Je voudrais aussi aborder la question du protocole sur la biosécurité. Comme vous le savez, c'est le protocole qui est censé régir les déplacements transfrontaliers des produits génétiquement modifiés. Ce qui nous préoccupait vraiment dans le contexte du commerce et du protocole sur la biosécurité, c'est que, premièrement, ils veulent le ratifier avant que la négociation soit terminée. C'est un peu comme si l'on signait un accord de l'OMC aujourd'hui, quitte à le négocier ensuite pendant les sept prochaines années. Cela nous inquiète vivement.
Il y a quelques éléments de ce protocole qui nous préoccupent. Premièrement, Environnement Canada nous a dit qu'il envisage de ne pas négocier un niveau de tolérance dans ce protocole. Autrement dit, on permettrait à tous les pays d'établir leur propre niveau de tolérance. Le risque serait de créer des niveaux de tolérance se situant n'importe où entre 1 p. 100 et Dieu seul sait combien; déjà, autour du monde, ce niveau se situe entre 1 p. 100 et 5 p. 100. Donc, ou bien nous aurions plusieurs filières de ségrégation, ou bien, si nous voulions n'en avoir qu'une seule, il nous faudrait alors réaliser le niveau de tolérance le plus bas, ce qui est impossible pour l'instant, d'après ce que nous dit l'industrie.
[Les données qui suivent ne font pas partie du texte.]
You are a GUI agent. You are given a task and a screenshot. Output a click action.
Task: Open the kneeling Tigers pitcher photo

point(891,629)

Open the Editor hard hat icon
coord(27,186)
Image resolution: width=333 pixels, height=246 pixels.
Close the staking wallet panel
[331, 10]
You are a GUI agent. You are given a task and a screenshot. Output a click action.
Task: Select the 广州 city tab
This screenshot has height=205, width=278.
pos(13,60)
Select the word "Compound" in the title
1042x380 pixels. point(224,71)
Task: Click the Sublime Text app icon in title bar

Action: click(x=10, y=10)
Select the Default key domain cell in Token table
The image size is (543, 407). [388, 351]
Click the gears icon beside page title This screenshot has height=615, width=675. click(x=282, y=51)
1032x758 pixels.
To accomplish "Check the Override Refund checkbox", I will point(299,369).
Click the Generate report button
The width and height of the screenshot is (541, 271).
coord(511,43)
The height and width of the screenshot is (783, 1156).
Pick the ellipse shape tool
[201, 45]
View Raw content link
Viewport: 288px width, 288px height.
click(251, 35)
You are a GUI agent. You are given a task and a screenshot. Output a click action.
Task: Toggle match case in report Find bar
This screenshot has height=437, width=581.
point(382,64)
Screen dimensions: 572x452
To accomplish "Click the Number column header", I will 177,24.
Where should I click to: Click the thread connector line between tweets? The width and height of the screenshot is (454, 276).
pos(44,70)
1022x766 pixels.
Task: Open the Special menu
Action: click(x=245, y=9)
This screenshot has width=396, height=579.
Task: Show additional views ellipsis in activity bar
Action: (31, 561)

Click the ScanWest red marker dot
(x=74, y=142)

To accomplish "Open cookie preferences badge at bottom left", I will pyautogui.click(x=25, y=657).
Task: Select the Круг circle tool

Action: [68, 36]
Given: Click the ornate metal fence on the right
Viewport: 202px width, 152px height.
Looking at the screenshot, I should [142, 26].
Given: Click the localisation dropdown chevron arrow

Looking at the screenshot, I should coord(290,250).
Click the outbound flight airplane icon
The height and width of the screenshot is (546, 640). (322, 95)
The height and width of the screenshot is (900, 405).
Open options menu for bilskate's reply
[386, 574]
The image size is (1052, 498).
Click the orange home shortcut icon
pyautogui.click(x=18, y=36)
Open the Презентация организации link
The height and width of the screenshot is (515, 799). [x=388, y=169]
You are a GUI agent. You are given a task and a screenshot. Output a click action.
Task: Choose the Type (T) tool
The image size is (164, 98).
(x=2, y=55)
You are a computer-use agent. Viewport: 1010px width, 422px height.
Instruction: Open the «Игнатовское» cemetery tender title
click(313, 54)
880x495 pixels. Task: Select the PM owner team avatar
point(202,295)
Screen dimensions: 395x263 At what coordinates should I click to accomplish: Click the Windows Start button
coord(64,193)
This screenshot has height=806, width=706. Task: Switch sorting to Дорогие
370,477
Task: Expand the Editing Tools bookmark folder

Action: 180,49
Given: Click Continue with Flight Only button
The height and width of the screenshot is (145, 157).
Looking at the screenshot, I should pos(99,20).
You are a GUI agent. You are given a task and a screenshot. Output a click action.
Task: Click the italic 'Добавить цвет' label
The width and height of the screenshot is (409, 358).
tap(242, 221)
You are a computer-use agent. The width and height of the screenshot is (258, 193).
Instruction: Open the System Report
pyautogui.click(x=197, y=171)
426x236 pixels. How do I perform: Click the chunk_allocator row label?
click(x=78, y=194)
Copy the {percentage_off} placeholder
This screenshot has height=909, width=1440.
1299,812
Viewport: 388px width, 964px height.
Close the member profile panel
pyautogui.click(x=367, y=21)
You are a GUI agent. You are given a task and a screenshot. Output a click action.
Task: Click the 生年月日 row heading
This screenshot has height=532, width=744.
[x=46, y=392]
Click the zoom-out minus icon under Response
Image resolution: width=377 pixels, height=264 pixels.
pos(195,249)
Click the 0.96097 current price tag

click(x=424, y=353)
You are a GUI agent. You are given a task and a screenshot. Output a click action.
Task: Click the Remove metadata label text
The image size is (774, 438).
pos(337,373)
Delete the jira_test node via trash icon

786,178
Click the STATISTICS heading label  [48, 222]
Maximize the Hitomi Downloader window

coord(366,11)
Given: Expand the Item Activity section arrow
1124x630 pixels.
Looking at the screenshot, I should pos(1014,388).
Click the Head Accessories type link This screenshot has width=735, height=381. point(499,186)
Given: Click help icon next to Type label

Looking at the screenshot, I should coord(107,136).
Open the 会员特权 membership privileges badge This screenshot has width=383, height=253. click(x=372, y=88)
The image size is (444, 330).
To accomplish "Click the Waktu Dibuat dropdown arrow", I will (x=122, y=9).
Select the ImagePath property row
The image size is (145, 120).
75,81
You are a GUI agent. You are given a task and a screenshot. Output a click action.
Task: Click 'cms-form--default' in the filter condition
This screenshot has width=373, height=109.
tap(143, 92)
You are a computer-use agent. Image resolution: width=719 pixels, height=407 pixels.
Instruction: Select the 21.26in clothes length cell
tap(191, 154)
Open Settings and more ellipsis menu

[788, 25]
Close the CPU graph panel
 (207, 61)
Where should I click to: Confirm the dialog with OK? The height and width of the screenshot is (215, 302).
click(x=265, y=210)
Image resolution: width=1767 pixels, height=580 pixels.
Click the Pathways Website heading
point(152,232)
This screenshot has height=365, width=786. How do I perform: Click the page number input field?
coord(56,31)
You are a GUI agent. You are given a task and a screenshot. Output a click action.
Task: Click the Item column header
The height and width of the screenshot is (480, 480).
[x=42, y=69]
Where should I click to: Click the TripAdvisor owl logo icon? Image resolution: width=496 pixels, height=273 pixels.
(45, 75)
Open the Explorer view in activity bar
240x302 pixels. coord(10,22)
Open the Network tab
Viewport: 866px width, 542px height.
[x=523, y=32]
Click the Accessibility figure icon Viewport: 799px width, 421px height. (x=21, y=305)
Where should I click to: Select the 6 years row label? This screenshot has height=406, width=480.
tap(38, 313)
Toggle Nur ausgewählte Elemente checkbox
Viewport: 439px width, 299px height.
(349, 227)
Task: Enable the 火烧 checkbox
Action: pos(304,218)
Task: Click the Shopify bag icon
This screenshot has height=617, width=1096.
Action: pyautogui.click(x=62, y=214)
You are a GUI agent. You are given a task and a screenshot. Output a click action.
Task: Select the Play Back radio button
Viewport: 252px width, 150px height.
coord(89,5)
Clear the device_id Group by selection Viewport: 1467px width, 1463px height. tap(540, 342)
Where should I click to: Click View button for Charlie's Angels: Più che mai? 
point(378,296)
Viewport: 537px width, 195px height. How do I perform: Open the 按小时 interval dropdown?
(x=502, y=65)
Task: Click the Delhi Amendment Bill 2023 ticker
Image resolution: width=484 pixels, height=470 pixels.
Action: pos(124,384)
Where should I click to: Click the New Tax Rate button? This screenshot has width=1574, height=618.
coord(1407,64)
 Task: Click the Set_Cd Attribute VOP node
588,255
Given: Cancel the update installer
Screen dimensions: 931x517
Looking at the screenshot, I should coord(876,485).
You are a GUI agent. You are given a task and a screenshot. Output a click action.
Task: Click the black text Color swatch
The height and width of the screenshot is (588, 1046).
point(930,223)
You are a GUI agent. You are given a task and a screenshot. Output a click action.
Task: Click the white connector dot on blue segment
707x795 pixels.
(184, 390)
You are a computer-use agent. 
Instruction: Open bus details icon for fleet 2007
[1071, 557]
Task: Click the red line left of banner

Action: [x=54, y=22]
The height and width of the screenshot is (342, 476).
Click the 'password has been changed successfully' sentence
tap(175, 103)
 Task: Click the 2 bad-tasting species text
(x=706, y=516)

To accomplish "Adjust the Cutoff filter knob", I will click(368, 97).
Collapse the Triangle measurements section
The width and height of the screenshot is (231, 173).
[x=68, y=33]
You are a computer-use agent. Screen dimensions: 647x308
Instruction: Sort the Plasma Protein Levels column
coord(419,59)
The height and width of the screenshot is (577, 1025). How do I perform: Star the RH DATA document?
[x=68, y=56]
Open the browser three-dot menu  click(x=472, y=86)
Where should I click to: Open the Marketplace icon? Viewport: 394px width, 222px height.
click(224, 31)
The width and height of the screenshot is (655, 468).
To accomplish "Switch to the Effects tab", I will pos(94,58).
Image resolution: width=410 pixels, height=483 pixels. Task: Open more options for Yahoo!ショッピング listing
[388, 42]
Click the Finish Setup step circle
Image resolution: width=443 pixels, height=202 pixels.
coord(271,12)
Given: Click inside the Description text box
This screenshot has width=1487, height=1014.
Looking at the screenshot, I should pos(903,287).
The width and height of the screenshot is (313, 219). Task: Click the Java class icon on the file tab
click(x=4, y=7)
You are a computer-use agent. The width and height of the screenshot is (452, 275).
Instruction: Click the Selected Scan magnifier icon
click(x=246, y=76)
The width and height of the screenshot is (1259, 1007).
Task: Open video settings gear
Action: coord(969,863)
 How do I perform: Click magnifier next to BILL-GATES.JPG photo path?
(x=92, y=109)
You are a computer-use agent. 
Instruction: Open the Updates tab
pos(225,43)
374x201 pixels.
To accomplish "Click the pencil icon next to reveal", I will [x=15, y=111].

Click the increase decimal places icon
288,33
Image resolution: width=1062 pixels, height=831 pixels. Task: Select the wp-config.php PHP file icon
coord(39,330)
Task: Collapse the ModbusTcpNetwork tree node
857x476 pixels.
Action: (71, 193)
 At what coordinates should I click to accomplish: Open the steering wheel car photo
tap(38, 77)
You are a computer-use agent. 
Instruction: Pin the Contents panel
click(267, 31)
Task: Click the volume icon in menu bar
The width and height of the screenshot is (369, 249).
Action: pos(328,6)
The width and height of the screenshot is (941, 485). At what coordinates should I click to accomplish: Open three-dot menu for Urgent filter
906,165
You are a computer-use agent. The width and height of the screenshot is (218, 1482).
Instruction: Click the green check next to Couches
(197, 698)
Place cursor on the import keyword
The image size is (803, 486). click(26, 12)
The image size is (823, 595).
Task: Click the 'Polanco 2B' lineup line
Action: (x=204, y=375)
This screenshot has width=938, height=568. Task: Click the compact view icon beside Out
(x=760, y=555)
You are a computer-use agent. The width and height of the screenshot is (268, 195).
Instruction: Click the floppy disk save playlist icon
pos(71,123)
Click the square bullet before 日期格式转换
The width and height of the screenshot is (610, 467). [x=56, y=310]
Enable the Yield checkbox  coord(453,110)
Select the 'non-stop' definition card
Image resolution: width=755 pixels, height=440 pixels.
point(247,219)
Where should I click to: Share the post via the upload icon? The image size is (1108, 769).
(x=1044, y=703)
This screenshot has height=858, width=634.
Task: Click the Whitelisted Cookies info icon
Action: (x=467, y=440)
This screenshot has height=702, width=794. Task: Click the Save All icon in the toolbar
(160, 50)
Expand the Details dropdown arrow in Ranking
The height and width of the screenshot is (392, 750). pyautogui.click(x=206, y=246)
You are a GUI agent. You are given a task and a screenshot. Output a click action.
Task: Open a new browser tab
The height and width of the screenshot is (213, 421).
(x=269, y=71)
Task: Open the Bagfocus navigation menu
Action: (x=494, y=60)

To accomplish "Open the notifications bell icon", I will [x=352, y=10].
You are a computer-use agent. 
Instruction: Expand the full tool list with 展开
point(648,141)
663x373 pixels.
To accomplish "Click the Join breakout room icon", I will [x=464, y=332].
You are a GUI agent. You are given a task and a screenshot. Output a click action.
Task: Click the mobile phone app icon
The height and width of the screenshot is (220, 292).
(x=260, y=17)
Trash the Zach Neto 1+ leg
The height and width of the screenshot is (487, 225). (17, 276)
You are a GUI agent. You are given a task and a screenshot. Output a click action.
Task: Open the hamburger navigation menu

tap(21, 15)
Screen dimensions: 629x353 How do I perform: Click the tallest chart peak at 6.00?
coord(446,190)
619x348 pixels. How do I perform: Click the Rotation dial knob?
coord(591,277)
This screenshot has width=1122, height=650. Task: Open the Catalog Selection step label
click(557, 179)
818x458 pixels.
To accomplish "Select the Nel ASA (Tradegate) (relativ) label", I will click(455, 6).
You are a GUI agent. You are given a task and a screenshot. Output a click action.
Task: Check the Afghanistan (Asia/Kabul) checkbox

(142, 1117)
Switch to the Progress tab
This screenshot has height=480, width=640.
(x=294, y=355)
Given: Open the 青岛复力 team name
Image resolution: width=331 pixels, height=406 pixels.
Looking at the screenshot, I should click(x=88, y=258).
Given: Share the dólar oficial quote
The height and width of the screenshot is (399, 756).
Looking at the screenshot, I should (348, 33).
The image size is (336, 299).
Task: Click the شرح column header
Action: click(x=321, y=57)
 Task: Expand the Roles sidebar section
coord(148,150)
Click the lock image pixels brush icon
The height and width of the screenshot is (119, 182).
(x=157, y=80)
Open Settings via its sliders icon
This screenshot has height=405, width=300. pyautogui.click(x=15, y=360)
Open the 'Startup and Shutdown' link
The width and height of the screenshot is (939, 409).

L'autre risque, dont Victor a déjà parlé, c'est qu'un pays pourrait décider de changer son niveau de tolérance pendant qu'une cargaison de céréales est en route pour ce pays. Disons qu'il y a chute des cours et qu'ils décident d'obtenir un meilleur prix; ils changent donc le niveau de tolérance ou la méthode d'essai, parce qu'ils n'ont pas encore établi une méthode d'essai harmonisée. Ainsi, l'exportateur pourrait utliser pour les essais des critères différents de l'importateur, et puis il pourrait changer d'avis alors même que la cargaison est en route et se trouve au milieu de l'océan, et le pays importateur pourrait dire, écoutez, nous sommes prêts à prendre votre blé si vous baissez votre prix.
Il est donc clair qu'il y a d'autres problématiques commerciales, même à l'intérieur du dossier des mesures SPS, qui ouvrent toute grande la porte à la création de barrières commerciales non tarifaires.
Le président: Messieurs, mesdames, merci beaucoup. Ce fut très instructif et je tiens à vous féliciter, collectivement et individuellement, pour les excellents documents que vous nous avez fait parvenir. Vous avez abordé toutes les questions que nous vous avions posées et vous avez répondu très franchement aux questions des membres du comité. Vos exposés, ainsi que vos réponses à certaines de nos questions, feront partie intégrante du rapport que nous rendrons public à la Chambre des communes, ce que nous espérons faire d'ici huit semaines. Je ferai le nécessaire pour que chacun d'entre vous obtienne copie de ce rapport.
Nous allons suspendre la séance et passer à huis clos. Il nous reste un témoin, qui viendra à 17h30. Nous allons donc suspendre la séance pendant deux ou trois minutes, après quoi nous reprendrons nos travaux.